I have loved the fact that Jesus’ followers who were with him in a sinking boat knew that God could save them, but they apparently didn’t trust their own spiritual understanding. They called upon Jesus, whom they had watched perform great wonders by the grace of God.
The story reads, “And he [Jesus] was in the hinder part of the ship, asleep on a pillow: and they awake him, and say unto him, Master, carest thou not that we perish? And he arose, and rebuked the wind, and said unto the sea, Peace, be still. And the wind ceased, and there was a great calm.”
Jesus apparently had no fear of destruction since he was “asleep on a pillow.” It is this trust in spiritual means for safety—not an expectation of insurance compensation—that frees us from anxiety, too.
More than just trusting this spiritual protection, however, is needed. The demand is that our lives be impelled by spiritual truths and that we follow our Wayshower, Christ Jesus, more closely each day.
Being motivated by divine Love is the best insurance against unhappy circumstances. As Mary Baker Eddy said in Science and Health with Key to the Scriptures, “Spiritual living and blessedness are the only evidences, by which we can recognize true existence and feel the unspeakable peace which comes from an all-absorbing spiritual love.”
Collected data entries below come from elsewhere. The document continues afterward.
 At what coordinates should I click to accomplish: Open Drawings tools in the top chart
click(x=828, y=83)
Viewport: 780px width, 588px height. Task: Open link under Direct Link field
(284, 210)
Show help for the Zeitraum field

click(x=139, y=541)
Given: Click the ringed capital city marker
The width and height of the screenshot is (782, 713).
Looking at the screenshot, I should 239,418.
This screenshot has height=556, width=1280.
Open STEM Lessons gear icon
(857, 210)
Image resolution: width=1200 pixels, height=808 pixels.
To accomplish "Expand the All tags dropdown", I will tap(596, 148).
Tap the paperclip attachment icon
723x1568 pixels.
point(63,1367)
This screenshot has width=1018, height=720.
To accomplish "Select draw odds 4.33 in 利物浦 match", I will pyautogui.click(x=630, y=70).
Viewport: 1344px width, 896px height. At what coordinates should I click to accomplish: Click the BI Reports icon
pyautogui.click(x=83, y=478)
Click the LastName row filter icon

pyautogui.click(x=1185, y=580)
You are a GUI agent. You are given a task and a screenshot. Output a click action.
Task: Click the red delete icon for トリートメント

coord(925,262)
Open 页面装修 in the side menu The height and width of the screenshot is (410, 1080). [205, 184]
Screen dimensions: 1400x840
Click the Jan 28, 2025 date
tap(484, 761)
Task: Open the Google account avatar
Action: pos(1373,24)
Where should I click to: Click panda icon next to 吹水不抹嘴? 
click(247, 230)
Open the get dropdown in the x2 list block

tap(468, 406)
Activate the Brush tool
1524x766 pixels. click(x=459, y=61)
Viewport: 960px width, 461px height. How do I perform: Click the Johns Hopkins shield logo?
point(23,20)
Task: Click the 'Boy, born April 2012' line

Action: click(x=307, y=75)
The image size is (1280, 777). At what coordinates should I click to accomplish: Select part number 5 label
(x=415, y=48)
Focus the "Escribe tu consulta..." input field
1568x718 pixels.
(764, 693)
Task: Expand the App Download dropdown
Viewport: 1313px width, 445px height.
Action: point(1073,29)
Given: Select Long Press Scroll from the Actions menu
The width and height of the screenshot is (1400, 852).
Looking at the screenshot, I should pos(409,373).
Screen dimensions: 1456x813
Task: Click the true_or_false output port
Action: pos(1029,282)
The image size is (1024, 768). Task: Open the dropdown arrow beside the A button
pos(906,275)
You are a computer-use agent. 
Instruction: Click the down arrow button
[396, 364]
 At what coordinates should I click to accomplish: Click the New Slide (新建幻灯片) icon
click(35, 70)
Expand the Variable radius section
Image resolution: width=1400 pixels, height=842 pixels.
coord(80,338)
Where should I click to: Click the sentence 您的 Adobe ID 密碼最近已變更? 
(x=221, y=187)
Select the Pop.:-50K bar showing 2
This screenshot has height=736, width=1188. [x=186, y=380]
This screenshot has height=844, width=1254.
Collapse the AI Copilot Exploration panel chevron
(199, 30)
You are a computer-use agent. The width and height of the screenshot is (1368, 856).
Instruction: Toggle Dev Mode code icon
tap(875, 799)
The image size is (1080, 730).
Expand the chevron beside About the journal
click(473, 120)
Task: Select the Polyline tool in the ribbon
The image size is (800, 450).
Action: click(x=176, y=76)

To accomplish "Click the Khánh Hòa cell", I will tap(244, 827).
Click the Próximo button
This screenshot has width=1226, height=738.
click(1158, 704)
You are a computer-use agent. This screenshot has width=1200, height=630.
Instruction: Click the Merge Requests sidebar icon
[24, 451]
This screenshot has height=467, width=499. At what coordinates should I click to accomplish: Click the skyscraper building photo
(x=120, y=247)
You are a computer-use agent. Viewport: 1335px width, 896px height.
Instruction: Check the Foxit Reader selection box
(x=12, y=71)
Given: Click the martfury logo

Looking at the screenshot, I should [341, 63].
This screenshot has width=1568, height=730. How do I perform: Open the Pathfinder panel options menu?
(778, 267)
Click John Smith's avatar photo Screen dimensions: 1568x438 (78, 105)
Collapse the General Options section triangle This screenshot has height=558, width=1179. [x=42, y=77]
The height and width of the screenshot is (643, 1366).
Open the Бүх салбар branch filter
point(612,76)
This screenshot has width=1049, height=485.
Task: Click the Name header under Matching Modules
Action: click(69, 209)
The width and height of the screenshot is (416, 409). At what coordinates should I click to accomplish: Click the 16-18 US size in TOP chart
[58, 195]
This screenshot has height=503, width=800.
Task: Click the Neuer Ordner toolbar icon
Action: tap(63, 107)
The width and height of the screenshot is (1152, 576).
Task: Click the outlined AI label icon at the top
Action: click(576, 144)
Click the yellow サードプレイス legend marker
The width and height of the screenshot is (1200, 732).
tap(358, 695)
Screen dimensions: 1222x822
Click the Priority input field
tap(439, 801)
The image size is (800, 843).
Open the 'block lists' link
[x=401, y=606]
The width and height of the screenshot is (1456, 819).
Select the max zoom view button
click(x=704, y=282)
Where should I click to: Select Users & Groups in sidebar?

Seeking to find our peace in this spiritual “true existence” doesn’t mean that we recklessly abandon all insurance programs. Sometimes insurance coverage is mandated by law. This is true in many places regarding liability insurance for vehicles driven on public roads, for instance.
Also there is a move toward making health insurance mandatory. Obedient citizens buy the insurance the law requires and even additional insurance if place and circumstances indicate that it is wise to do so. We must not, however, allow this action to cause us to place our welfare simply in knowing that we have insurance protection for when things go wrong.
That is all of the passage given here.